Bien sûr, ce chiffre de soutien à l’indépendance n’est pas impressionnant. Mais pour comprendre l’importance de cette étape dans le parcours de la cause pour l’indépendance, il est important de se rappeler comment nous en sommes arrivés là. Prenez par exemple le pourcentage de personnes en faveur de l’indépendance à l’approche du référendum de 2014. Les sondages montraient à l’époque qu’elles n’étaient que de 32 à 38 % en faveur du oui. Il faut ensuite penser à l’extraordinaire ascension du Parti national écossais [SNP] au cours des deux dernières décennies. Au début du XXe siècle, le SNP était un parti marginal radical, personne ne pensait qu’il pourrait être élu au gouvernement. En 2007, il a pris le pouvoir au Parlement écossais, formant un gouvernement minoritaire. Depuis lors, il n’a fait que se renforcer ces derniers années, dominant la scène politique écossaise.

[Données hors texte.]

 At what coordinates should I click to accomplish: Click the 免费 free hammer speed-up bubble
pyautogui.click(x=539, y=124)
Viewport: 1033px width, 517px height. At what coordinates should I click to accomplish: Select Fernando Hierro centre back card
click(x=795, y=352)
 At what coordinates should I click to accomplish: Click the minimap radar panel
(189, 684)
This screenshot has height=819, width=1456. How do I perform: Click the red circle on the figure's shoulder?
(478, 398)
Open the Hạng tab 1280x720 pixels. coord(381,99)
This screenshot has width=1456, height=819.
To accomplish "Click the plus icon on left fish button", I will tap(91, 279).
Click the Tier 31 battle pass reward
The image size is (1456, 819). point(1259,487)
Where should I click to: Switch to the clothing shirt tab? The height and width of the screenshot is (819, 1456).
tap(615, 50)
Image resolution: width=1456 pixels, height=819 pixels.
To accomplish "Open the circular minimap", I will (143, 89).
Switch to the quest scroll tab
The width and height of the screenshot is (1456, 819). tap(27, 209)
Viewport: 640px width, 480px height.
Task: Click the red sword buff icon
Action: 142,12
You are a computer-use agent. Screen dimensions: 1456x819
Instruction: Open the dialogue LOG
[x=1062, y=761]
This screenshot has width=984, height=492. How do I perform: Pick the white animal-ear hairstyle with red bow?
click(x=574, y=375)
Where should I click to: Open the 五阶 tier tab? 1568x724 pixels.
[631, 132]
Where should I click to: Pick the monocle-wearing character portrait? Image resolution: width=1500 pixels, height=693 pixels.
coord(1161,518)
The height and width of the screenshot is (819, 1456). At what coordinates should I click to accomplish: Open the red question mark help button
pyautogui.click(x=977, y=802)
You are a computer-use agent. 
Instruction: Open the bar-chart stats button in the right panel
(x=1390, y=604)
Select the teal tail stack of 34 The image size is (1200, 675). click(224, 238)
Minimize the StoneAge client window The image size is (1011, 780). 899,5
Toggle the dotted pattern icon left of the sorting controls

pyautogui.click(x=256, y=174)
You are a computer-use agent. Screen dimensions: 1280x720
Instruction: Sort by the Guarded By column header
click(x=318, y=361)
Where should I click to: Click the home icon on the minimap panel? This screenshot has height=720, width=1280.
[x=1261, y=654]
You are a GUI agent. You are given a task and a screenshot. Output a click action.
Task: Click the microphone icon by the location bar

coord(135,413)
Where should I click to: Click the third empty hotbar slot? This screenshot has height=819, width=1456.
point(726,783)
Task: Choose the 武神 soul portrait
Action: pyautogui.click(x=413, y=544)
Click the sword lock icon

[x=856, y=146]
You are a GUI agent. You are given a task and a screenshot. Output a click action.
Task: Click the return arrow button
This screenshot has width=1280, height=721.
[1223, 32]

Les étrangers me demandent souvent : pourquoi y a-t-il plus d’Écossais qui ne sont pas en faveur de l’indépendance, chaque peuple a sûrement le désir d’autodétermination ? Ma réponse : bien sûr que ce désir existe. Mais pendant des siècles, la notion de l’identité écossaise a été littéralement rejetée par les Écossais. On leur a interdit de porter le kilt – le vêtement traditionnel des hommes – et on les a obligés à parler anglais au lieu du gaélique ou de l’écossais. Lorsque ma grand-mère est allée à l’école dans les années 1920, les enfants étaient battus pour avoir parlé dans leur langue maternelle. Et il y a aussi le pouvoir d’influence des médias. Durant des décennies, le service de radiodiffusion basé à Londres – la BBC – a eu une énorme influence sur la façon dont les Écossais se perçoivent. La propagande médiatique a été très efficace en persuadant de nombreuses personnes que l’Écosse était incapable de se gouverner elle-même, qu’elle ne peut pas se débrouiller sans l’Angleterre, que sa langue et sa culture sont en quelque sorte inférieures à celles des Anglais.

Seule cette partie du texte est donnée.